- [Task data]:
•••••

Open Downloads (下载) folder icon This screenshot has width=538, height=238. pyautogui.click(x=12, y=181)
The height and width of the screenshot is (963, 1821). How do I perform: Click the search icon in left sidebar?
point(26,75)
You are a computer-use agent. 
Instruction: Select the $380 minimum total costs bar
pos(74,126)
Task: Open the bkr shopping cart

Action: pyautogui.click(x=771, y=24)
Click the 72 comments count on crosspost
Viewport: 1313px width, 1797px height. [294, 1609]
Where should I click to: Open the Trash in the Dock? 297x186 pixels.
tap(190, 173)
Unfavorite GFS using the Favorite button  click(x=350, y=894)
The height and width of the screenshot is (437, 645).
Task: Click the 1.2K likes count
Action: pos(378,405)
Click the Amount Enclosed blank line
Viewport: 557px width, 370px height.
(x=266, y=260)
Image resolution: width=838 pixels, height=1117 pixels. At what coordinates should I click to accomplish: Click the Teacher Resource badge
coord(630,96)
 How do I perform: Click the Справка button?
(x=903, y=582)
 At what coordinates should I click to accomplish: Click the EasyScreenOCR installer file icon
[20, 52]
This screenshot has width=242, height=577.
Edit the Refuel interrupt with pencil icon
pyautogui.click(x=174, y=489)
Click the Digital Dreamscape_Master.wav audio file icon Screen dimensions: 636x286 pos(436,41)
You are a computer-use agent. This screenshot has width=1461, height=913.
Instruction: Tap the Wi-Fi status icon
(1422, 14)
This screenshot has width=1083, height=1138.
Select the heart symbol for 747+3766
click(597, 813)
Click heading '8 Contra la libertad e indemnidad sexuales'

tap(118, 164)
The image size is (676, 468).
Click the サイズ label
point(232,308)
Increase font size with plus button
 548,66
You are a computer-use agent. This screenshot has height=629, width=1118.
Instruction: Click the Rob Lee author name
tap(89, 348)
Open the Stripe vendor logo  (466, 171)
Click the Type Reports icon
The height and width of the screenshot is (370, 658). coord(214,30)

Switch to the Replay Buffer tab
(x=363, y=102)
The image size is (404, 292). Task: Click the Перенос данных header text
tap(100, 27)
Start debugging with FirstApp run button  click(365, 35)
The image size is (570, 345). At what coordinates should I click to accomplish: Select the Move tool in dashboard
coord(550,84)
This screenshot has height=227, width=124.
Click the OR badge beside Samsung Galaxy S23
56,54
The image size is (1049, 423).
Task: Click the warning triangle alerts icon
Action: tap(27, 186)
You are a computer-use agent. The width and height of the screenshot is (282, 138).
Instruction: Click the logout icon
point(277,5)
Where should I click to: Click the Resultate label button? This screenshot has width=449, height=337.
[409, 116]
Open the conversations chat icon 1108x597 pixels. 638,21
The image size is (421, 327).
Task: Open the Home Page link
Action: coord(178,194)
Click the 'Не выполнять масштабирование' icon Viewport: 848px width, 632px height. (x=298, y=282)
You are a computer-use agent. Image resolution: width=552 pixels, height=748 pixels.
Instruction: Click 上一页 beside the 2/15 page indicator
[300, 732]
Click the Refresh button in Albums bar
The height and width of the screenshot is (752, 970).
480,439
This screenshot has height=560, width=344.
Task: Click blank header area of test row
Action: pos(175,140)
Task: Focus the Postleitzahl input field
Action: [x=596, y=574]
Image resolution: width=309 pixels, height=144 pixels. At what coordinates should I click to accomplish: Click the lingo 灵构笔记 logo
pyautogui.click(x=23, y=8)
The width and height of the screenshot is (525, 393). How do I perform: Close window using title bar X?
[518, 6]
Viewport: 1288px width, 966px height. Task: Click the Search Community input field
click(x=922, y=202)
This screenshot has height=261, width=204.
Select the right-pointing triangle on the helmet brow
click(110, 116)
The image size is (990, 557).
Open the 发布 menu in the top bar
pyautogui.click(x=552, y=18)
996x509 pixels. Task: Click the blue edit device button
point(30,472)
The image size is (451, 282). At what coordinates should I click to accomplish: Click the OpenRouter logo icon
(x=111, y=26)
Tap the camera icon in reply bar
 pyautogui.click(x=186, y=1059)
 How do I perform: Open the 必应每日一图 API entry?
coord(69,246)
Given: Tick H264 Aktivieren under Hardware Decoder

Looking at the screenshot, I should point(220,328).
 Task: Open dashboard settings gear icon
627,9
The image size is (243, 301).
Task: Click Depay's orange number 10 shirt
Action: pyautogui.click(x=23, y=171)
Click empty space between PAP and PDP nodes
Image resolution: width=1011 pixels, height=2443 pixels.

•••••

- [Goal of the exercise]: Please rewrite the listing above with "shopping cart" replaced by "basket" and everything else left unchanged.

- [Solution below]:
Open Downloads (下载) folder icon This screenshot has width=538, height=238. pyautogui.click(x=12, y=181)
The height and width of the screenshot is (963, 1821). How do I perform: Click the search icon in left sidebar?
point(26,75)
You are a computer-use agent. 
Instruction: Select the $380 minimum total costs bar
pos(74,126)
Task: Open the bkr basket

Action: pyautogui.click(x=771, y=24)
Click the 72 comments count on crosspost
Viewport: 1313px width, 1797px height. [294, 1609]
Where should I click to: Open the Trash in the Dock? 297x186 pixels.
tap(190, 173)
Unfavorite GFS using the Favorite button  click(x=350, y=894)
The height and width of the screenshot is (437, 645).
Task: Click the 1.2K likes count
Action: pos(378,405)
Click the Amount Enclosed blank line
Viewport: 557px width, 370px height.
(x=266, y=260)
Image resolution: width=838 pixels, height=1117 pixels. At what coordinates should I click to accomplish: Click the Teacher Resource badge
coord(630,96)
 How do I perform: Click the Справка button?
(x=903, y=582)
 At what coordinates should I click to accomplish: Click the EasyScreenOCR installer file icon
[20, 52]
This screenshot has width=242, height=577.
Edit the Refuel interrupt with pencil icon
pyautogui.click(x=174, y=489)
Click the Digital Dreamscape_Master.wav audio file icon Screen dimensions: 636x286 pos(436,41)
You are a computer-use agent. This screenshot has width=1461, height=913.
Instruction: Tap the Wi-Fi status icon
(1422, 14)
This screenshot has width=1083, height=1138.
Select the heart symbol for 747+3766
click(597, 813)
Click heading '8 Contra la libertad e indemnidad sexuales'

tap(118, 164)
The image size is (676, 468).
Click the サイズ label
point(232,308)
Increase font size with plus button
 548,66
You are a computer-use agent. This screenshot has height=629, width=1118.
Instruction: Click the Rob Lee author name
tap(89, 348)
Open the Stripe vendor logo  (466, 171)
Click the Type Reports icon
The height and width of the screenshot is (370, 658). coord(214,30)

Switch to the Replay Buffer tab
(x=363, y=102)
The image size is (404, 292). Task: Click the Перенос данных header text
tap(100, 27)
Start debugging with FirstApp run button  click(365, 35)
The image size is (570, 345). At what coordinates should I click to accomplish: Select the Move tool in dashboard
coord(550,84)
This screenshot has height=227, width=124.
Click the OR badge beside Samsung Galaxy S23
56,54
The image size is (1049, 423).
Task: Click the warning triangle alerts icon
Action: tap(27, 186)
You are a computer-use agent. The width and height of the screenshot is (282, 138).
Instruction: Click the logout icon
point(277,5)
Where should I click to: Click the Resultate label button? This screenshot has width=449, height=337.
[409, 116]
Open the conversations chat icon 1108x597 pixels. 638,21
The image size is (421, 327).
Task: Open the Home Page link
Action: coord(178,194)
Click the 'Не выполнять масштабирование' icon Viewport: 848px width, 632px height. (x=298, y=282)
You are a computer-use agent. Image resolution: width=552 pixels, height=748 pixels.
Instruction: Click 上一页 beside the 2/15 page indicator
[300, 732]
Click the Refresh button in Albums bar
The height and width of the screenshot is (752, 970).
480,439
This screenshot has height=560, width=344.
Task: Click blank header area of test row
Action: pos(175,140)
Task: Focus the Postleitzahl input field
Action: [x=596, y=574]
Image resolution: width=309 pixels, height=144 pixels. At what coordinates should I click to accomplish: Click the lingo 灵构笔记 logo
pyautogui.click(x=23, y=8)
The width and height of the screenshot is (525, 393). How do I perform: Close window using title bar X?
[518, 6]
Viewport: 1288px width, 966px height. Task: Click the Search Community input field
click(x=922, y=202)
This screenshot has height=261, width=204.
Select the right-pointing triangle on the helmet brow
click(110, 116)
The image size is (990, 557).
Open the 发布 menu in the top bar
pyautogui.click(x=552, y=18)
996x509 pixels. Task: Click the blue edit device button
point(30,472)
The image size is (451, 282). At what coordinates should I click to accomplish: Click the OpenRouter logo icon
(x=111, y=26)
Tap the camera icon in reply bar
 pyautogui.click(x=186, y=1059)
 How do I perform: Open the 必应每日一图 API entry?
coord(69,246)
Given: Tick H264 Aktivieren under Hardware Decoder

Looking at the screenshot, I should point(220,328).
 Task: Open dashboard settings gear icon
627,9
The image size is (243, 301).
Task: Click Depay's orange number 10 shirt
Action: pyautogui.click(x=23, y=171)
Click empty space between PAP and PDP nodes
Image resolution: width=1011 pixels, height=2443 pixels.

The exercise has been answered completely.